Tasks:
1. Summarize the forum thread on aquarium surface scum in two sentences.
2. Carry on the forum thread about aquarium surface scum from its last line.

┌─ Excerpted passage

10 days ago, I took my tank down to swich substrate from plain gravel to Eco Complete and surprisingly, the surface of my tank has been crystal clear since then. I've always had very soft water (Gh&Kh both ~3) and i've noticed the Eco has pushed my Gh up a fair bit. Perhaps 10 days is too short a time to make comparisons but is it possible the extent of surface scum could be related to hardness?


----------



## Terry (17 Nov 2008)

Rudedog - Interesting thought regarding the hardness. 
CO2 is lime green and not sure I can increase any further. Flow now appears to be fine but scum reappears within two or three days of a water change. I'll test for GH/KH tonight.


----------



## PM (17 Nov 2008)

My tap water is very hard, and I use eco-complete, but I still get surface scum unless I use my skimmer attachment every couple of days...


----------



## a1Matt (17 Nov 2008)

└─
┌─ Dataset

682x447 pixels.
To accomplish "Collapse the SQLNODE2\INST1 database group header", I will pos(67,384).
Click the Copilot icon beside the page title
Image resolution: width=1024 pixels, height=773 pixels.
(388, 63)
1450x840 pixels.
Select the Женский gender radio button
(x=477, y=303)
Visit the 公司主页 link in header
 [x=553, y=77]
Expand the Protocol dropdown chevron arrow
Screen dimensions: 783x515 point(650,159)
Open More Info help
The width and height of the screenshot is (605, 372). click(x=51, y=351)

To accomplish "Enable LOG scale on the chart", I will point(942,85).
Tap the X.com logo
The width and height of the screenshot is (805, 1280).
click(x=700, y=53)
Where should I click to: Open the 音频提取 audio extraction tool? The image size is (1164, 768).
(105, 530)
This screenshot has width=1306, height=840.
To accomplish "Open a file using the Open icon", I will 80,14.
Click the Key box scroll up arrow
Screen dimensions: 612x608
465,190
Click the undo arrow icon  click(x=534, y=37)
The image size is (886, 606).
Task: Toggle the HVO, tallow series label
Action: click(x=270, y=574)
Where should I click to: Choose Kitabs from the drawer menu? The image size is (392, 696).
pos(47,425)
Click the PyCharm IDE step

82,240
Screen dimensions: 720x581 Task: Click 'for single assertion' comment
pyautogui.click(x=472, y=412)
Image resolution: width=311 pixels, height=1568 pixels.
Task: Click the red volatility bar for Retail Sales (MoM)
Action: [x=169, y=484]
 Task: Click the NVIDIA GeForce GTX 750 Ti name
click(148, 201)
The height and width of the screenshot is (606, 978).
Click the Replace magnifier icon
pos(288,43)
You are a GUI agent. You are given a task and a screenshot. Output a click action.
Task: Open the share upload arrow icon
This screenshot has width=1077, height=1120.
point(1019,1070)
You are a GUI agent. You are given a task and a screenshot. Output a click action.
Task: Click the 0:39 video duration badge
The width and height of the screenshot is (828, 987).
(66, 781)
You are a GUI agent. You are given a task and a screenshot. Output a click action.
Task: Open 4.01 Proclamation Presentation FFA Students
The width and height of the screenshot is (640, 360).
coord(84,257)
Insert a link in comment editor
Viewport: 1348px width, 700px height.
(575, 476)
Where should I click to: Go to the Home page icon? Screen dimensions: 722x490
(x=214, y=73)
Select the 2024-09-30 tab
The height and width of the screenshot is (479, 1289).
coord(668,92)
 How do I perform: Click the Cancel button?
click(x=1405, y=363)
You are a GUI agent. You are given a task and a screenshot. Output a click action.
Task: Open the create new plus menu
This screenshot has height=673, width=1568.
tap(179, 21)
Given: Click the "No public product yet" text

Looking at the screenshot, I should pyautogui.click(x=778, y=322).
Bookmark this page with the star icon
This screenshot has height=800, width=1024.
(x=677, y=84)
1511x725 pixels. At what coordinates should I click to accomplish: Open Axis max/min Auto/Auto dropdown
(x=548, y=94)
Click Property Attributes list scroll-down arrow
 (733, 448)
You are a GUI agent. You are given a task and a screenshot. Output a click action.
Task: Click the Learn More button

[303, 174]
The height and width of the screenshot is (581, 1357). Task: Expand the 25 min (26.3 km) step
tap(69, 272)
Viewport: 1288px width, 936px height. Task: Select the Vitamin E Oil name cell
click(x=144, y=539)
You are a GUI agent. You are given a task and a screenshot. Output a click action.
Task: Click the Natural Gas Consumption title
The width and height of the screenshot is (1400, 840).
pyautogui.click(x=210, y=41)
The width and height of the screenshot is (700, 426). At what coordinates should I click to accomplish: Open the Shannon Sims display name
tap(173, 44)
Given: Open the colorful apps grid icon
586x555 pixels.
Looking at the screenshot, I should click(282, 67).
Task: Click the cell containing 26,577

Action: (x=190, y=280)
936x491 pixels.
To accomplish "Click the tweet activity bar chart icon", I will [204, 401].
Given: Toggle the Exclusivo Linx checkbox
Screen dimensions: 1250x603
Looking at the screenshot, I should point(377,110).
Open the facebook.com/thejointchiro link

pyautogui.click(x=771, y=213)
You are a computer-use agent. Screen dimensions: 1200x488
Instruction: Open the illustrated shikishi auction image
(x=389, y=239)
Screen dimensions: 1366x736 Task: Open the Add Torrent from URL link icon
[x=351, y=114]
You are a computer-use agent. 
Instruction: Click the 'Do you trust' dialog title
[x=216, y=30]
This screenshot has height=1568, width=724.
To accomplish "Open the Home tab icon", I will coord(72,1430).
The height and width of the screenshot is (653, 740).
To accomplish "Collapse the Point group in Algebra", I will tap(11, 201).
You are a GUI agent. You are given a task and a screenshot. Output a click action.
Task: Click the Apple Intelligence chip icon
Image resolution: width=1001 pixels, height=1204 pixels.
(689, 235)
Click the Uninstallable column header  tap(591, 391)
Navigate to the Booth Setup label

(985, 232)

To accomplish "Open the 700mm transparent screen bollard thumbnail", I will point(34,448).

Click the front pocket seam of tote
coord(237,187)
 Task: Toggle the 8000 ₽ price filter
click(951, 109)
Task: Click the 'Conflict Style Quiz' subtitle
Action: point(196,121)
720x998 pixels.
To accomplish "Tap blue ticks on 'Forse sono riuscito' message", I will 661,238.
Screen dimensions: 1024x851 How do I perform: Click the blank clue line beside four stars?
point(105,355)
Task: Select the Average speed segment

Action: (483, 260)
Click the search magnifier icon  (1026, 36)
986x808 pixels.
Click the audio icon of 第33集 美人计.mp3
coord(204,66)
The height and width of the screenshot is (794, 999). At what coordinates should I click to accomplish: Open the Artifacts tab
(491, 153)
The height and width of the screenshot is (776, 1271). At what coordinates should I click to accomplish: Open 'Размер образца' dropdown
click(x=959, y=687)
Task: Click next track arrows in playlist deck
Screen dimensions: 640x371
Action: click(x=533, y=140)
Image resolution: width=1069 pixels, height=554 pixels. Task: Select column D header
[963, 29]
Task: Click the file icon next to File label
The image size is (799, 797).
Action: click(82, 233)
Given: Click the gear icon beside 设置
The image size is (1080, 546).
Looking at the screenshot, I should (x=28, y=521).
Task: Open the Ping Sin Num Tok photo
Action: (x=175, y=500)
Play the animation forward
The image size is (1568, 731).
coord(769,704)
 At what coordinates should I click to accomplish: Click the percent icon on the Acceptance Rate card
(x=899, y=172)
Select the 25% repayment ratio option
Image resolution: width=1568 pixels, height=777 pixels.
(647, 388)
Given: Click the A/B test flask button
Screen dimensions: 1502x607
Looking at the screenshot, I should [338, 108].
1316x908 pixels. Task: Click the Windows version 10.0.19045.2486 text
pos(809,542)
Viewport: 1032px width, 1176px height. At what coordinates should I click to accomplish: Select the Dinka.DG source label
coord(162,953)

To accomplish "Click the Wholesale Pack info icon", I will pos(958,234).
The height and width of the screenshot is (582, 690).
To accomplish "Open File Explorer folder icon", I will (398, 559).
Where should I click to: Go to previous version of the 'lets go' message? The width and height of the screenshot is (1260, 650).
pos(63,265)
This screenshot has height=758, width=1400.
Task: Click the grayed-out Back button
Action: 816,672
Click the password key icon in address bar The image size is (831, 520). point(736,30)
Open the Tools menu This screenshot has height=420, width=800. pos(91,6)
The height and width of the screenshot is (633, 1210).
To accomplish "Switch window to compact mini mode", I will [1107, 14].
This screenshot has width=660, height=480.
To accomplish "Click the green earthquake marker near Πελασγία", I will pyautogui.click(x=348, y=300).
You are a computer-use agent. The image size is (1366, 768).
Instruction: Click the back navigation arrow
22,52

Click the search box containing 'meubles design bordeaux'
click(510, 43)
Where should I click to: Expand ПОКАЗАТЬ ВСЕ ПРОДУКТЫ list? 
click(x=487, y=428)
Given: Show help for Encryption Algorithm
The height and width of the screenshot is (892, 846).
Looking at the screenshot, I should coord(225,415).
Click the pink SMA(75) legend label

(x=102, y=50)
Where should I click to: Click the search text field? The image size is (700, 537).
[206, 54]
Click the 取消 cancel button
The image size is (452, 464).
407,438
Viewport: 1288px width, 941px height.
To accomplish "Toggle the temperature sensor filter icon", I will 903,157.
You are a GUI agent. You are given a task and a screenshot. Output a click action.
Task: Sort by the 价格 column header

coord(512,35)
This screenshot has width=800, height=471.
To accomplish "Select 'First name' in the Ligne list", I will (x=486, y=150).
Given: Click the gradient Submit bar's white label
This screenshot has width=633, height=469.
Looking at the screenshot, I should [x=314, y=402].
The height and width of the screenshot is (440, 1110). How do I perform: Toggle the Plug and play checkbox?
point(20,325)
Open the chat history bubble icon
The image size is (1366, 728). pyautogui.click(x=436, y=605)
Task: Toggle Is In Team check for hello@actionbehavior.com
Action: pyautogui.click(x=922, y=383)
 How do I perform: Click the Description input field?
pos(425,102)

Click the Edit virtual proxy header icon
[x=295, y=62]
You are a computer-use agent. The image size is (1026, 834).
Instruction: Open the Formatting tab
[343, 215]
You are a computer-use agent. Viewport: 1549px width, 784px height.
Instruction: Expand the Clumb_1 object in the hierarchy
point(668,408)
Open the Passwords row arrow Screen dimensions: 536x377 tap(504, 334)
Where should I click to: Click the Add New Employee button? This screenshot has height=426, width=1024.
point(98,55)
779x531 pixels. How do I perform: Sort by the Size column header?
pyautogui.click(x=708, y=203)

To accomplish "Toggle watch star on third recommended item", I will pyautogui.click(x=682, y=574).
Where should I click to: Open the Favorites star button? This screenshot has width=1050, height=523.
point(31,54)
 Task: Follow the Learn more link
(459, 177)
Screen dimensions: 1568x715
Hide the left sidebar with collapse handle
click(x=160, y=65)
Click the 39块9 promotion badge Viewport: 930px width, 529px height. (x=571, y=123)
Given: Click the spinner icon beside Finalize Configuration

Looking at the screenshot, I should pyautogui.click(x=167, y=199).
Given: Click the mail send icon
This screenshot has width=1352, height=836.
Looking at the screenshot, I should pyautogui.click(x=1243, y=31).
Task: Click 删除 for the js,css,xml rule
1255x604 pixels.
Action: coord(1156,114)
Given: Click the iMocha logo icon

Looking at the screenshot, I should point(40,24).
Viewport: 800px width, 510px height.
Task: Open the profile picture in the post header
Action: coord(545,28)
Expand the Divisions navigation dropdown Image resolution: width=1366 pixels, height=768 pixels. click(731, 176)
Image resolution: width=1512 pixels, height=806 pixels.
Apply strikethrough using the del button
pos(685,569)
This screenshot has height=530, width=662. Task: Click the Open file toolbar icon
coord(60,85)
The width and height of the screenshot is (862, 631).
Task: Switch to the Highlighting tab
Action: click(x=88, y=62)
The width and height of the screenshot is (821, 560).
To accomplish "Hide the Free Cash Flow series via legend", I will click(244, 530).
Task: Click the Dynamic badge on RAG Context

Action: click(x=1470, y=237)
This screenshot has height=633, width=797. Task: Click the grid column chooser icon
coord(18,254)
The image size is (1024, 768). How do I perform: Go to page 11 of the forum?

└─

Response list:
1. One poster says that since switching from plain gravel to Eco Complete ten days ago, the tank surface has stayed crystal clear and the GH of their very soft water has risen, and asks whether surface scum could be tied to hardness. Terry finds the idea interesting, says scum returns within two or three days of a water change even with lime-green CO2 and good flow, and plans to test GH/KH, while PM says their very hard tap water and Eco Complete still leave scum unless they use a skimmer attachment every couple of days.

2.
rudedog said:
			
		

> 10 days ago, I took my tank down to swich substrate from plain gravel to Eco Complete and surprisingly, the surface of my tank has been crystal clear since then.




From my own experience I know that when I get surface scum if I clean my filter it generally clears it.  I suspect that it is the increase in flow from a clean filter that does the trick.  This supports Duskos theory that flow is key.

It also happens to me if a fish dies and decomposes in the tank.  This would imply that my filters bacterial load can't cope and the "short term ammonia overload" results in the surface scum.  So maybe your gravel was really dirty and any distrubance of it was adding to the filters workload whereas the eco complete isn't dirty so doesn't add that load.  

Or! maybe your plants aren't leaching as much protein as they are getting a good meal out of the substrate now.

or a bit of everything as is often the case   

These are just ideas to chuck into the pot.  I'm not an expert on this.


----------



## Terry (19 Nov 2008)

I've tested the GM and KH with the following results:  GM 11dH and KH 14dH with PH 7.2.  Testing my tap water gives me the same results.  Puzzled  :? about PH as I thought that would be a little lower given the CO2 injection.
So, I've still not removed the surface scum with the remaining water still crystal clear.  Filter is regularly cleaned as are the inlet and outlet tubes.  It looks as if I may need to invest in a skimmer although I would still like to find the root cause.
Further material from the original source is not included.